Preliminary Results from Migalastat - Fabry RCT Are Not Promising


Another day, another report that an orphan drug fails to be effective - and another drop in the company’s stock price. Yesterday we wrote about Allon therapeutics’ drug failing to meet its endpoint. As a consequence, Allon’s stocks dropped 98% to an astonishing $0.01 close.  

Today, it is Amicus Therapeutics’ turn.  In a statement posted Wednesday afternoon, Amicus announced that their phase 3 study comparing migalastat HCl to placebo did not find a statistically signficant difference in the endpoint following 6 months of treatment for patients with Fabry disease. The company's stock price immediately dropped and as of this writing, their stock is approximately 45% lower ($3) than it was yesterday ($5.70). Amicus’s partner in this study, GlaxoSmithKline, had a 1% drop in their stock  between Wednesday and Thursday.

Fabry disease is an inherited lysosomal storage disorder caused by deficiency of the enzyme alpha-galactosidase A. The role of alpha-galactosidase A is to break down specific lipids in lysosomes, including globotriaosylceramide (GL-3). Reduced or absent levels of alpha-galactosidase A activity leads to the accumulation of GL-3 in various tissues, including the kidneys, heart, central nervous system, and skin. The accumulation of GL-3 is believed to be responsible for the pain, kidney failure, and increased risk of heart attack and stroke that are associated with Fabry disease.

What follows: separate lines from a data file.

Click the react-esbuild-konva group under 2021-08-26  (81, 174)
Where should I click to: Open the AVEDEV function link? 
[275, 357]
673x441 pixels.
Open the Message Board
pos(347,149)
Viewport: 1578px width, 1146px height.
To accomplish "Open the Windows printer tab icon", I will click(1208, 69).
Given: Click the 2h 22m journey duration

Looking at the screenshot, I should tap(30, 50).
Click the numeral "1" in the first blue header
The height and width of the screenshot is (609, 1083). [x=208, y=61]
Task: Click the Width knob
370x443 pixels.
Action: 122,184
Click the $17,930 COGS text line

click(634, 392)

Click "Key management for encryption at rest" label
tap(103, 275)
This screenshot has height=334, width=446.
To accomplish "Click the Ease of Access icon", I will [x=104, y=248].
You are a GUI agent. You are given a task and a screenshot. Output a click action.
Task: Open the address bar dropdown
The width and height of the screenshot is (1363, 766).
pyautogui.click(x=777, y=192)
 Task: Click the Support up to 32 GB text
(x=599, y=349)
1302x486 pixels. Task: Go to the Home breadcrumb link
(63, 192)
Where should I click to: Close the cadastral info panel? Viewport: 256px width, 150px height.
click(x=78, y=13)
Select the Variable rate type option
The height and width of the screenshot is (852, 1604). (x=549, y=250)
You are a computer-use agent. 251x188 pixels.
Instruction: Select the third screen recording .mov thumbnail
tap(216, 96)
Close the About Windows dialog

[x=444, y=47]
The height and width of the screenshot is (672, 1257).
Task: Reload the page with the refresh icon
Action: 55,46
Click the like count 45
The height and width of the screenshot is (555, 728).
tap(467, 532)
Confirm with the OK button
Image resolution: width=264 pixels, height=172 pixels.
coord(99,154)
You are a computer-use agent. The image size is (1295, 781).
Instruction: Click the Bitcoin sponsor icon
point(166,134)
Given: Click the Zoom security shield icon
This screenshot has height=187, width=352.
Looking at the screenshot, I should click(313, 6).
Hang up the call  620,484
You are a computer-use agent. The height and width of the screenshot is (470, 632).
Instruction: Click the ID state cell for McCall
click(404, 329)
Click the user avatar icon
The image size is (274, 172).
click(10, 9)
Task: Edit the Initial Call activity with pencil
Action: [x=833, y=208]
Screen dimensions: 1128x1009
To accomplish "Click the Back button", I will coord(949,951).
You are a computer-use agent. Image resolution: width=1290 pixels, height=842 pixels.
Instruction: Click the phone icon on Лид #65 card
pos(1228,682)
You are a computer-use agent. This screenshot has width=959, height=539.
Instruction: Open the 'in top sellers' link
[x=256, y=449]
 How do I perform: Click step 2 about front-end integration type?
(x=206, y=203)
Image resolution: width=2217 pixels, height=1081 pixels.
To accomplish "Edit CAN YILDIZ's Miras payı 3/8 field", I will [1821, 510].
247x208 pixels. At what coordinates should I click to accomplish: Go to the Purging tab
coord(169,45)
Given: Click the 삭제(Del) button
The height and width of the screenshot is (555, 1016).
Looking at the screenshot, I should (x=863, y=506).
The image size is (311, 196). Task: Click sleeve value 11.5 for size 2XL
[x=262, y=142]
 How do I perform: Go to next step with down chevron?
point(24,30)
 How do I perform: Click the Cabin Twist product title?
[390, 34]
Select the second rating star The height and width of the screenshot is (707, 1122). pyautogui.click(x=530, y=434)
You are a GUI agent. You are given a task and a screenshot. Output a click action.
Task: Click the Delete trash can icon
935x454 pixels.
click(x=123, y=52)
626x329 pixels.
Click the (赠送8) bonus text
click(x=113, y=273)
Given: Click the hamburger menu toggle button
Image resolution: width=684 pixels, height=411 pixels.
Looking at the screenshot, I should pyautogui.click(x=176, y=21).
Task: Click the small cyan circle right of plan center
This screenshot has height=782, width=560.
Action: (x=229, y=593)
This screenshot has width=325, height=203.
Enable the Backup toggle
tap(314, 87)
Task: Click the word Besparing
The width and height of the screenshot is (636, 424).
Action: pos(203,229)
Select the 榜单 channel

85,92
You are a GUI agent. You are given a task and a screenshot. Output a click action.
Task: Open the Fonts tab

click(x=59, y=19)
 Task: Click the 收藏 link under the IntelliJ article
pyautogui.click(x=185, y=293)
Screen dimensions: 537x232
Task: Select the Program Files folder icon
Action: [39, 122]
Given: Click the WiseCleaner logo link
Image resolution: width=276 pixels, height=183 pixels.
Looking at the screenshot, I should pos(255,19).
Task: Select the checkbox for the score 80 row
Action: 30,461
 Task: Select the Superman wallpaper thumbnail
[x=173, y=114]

crowley_0.jpgFollowing 6 months of treatment with migalastat HCl, 13 of the 32 patients showed a >50% reduction in GL-3 levels while 9 of the 32 patients receiving placebo achieved the same goal. Based on those results, investors were quick to label this trial a failure.

Amicus’ CEO, John Crowley remains optimistic. In the press release, he stated that the current results only encompass 6 months of treatment and “Once we have the 12-month data, we intend to meet with the FDA to discuss a U.S. approval pathway. We continue to believe that migalastat HCl may become an important treatment option as an oral monotherapy drug for both men and women with Fabry disease.”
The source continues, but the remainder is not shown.